旧蔵者帰国直前の1911年7月6日、送迎会と目されるホテルマジェスティックでのディナー -アミューズ、鶏かウミガメのスープ、米料理、白く仕立てた鶏のびっくり料理、アスパラガスのポーランド風、ソルベ、ポイヤック男爵の串焼き(!?)、リンゴのフォンダン、イギリス風グリンピース、ルーアンの高級鴨料理、ミカドサラダ、ナスのオーブン焼き、桃のアイス、プチフール、フルーツ。料理名のなかにつけ合わせが含まれているとしても10皿は超えます。ワインはシャトー・マルゴーの1893年など4種類。

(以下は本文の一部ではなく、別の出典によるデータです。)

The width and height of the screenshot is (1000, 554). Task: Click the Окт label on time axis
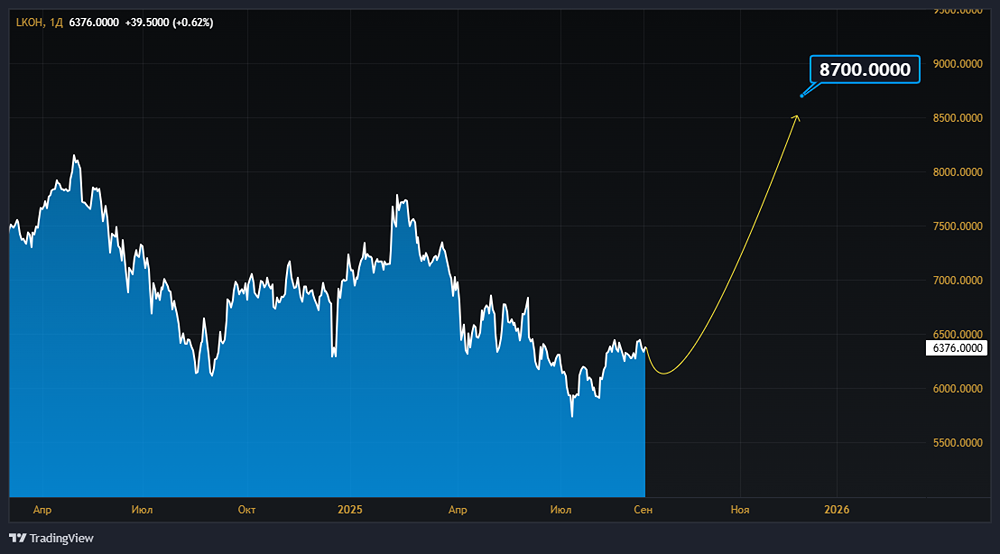tap(247, 509)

興味深いのは、いまでは食材として扱われていない材料が使われていたり、料理名なのにあまりに詩的なせいか直訳してみたところで想像がつかないものが間々見受けられるところです。先に述べたディナーでいえば、「ウミガメのスープ」が前者の、「ポイヤック男爵の串焼き」などが後者の代表格で、こうなると想像力などで追いつくものでもなそさうです。ランチのボリュームもいまとは比べ物にならない重さで、それを食べる人間は姿かたちにそれほど大きな変化がないのに対して、食の文化と慣習とは、この1世紀の間だけでも、かなり大幅に変化していることが分かります。

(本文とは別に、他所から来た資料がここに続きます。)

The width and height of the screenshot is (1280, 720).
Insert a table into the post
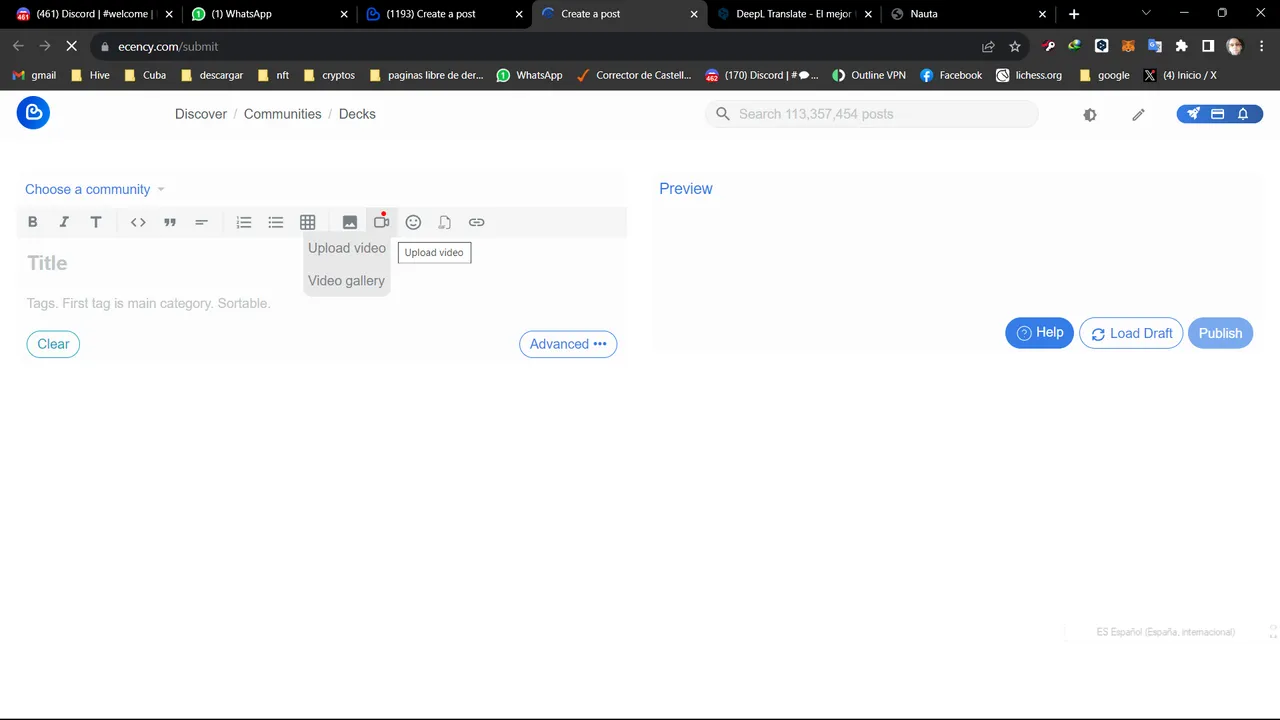click(x=308, y=222)
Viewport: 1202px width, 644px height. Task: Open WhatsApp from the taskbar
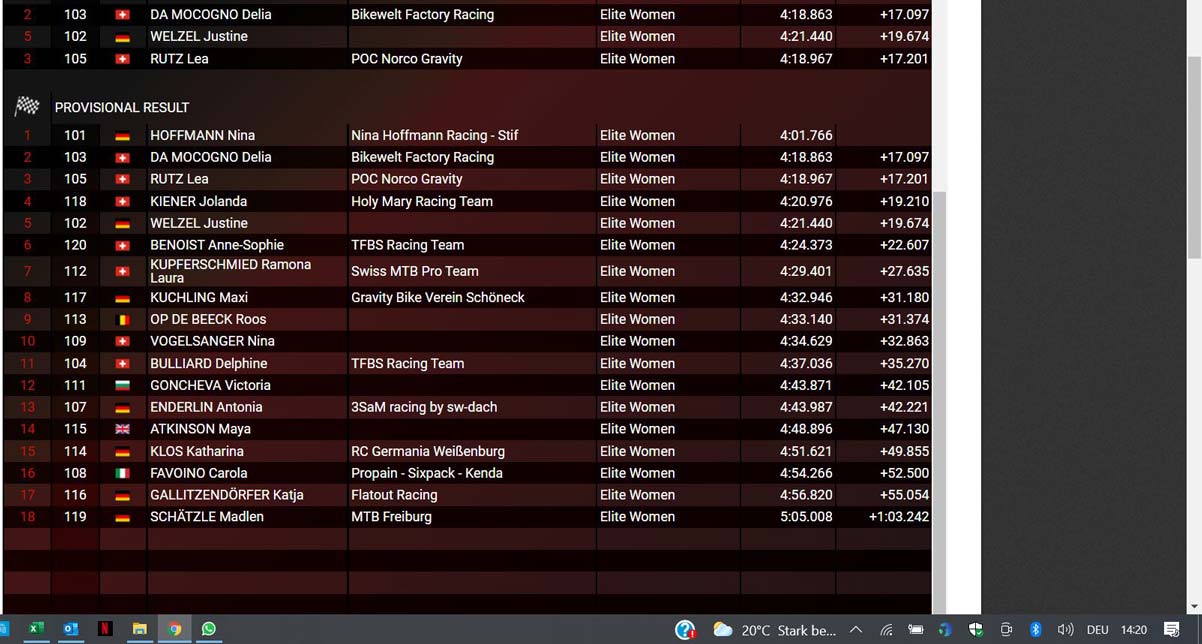pos(209,629)

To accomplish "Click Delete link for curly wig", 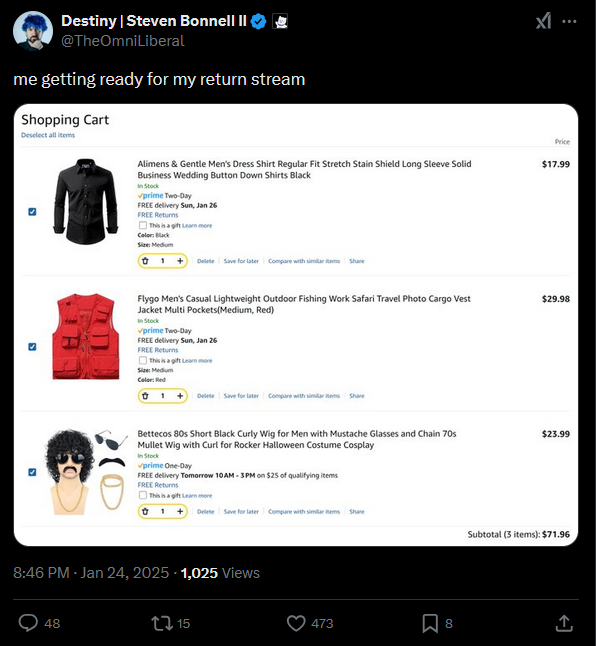I will tap(206, 511).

渡航の交通手段が客船だった当時のこと、船が日本の港を発つと同時に乗客の食生活の欧化も始まっていたはずですが、しかし、このメニュー集に出てくる食材と料理、皿数をみるにつけ、船内とは比べるべくもないハードな食事だったことがうかがえます。日本での食生活と比べればその変化は激甚。試みに、この1冊から、旧蔵者氏が何日おきに宴席に招かれていたのかを算出すると、1906年3月から1911年7月まで約1735日の滞仏中に212回テーブルについたとして8日に1度という結果に。本格的なフランス料理をほぼ週に一度、しかも多くの場合フルコースで食べていたことになります。 米と味噌汁を日常食としていた日本人にとっては、さながら“お食べ地獄”だったのではなかろうかと、メニューのページを繰るこちらの胸とお腹が痛みます。
先のメニュー名のなかに「ミカドサラダ」なるものが出てきましたが、この他にもTokyoやSada-yacco、Fouji-Yamaといった日本語の名詞を織り交ぜたデザートや、ポタージュ・ジャポネーズなど、日本を思わせるメニュー名も散見されます。日本料理とは似て非なる料理だった可能性が高いものの、外国人にとっては日本を想像するための手がかりに、そして、日本人にとっては祖国の誇りを表し、もしかしたら、郷愁の念を少しばかり慰めたりするものだったのかも知れません。